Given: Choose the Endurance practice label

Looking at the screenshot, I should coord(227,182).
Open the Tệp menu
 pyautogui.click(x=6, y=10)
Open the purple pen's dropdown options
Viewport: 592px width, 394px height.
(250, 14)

### WHAT YOU WILL DO
Output all of the data exactly as given.

### REPLY TO THE EXERCISE
Given: Choose the Endurance practice label

Looking at the screenshot, I should coord(227,182).
Open the Tệp menu
 pyautogui.click(x=6, y=10)
Open the purple pen's dropdown options
Viewport: 592px width, 394px height.
(250, 14)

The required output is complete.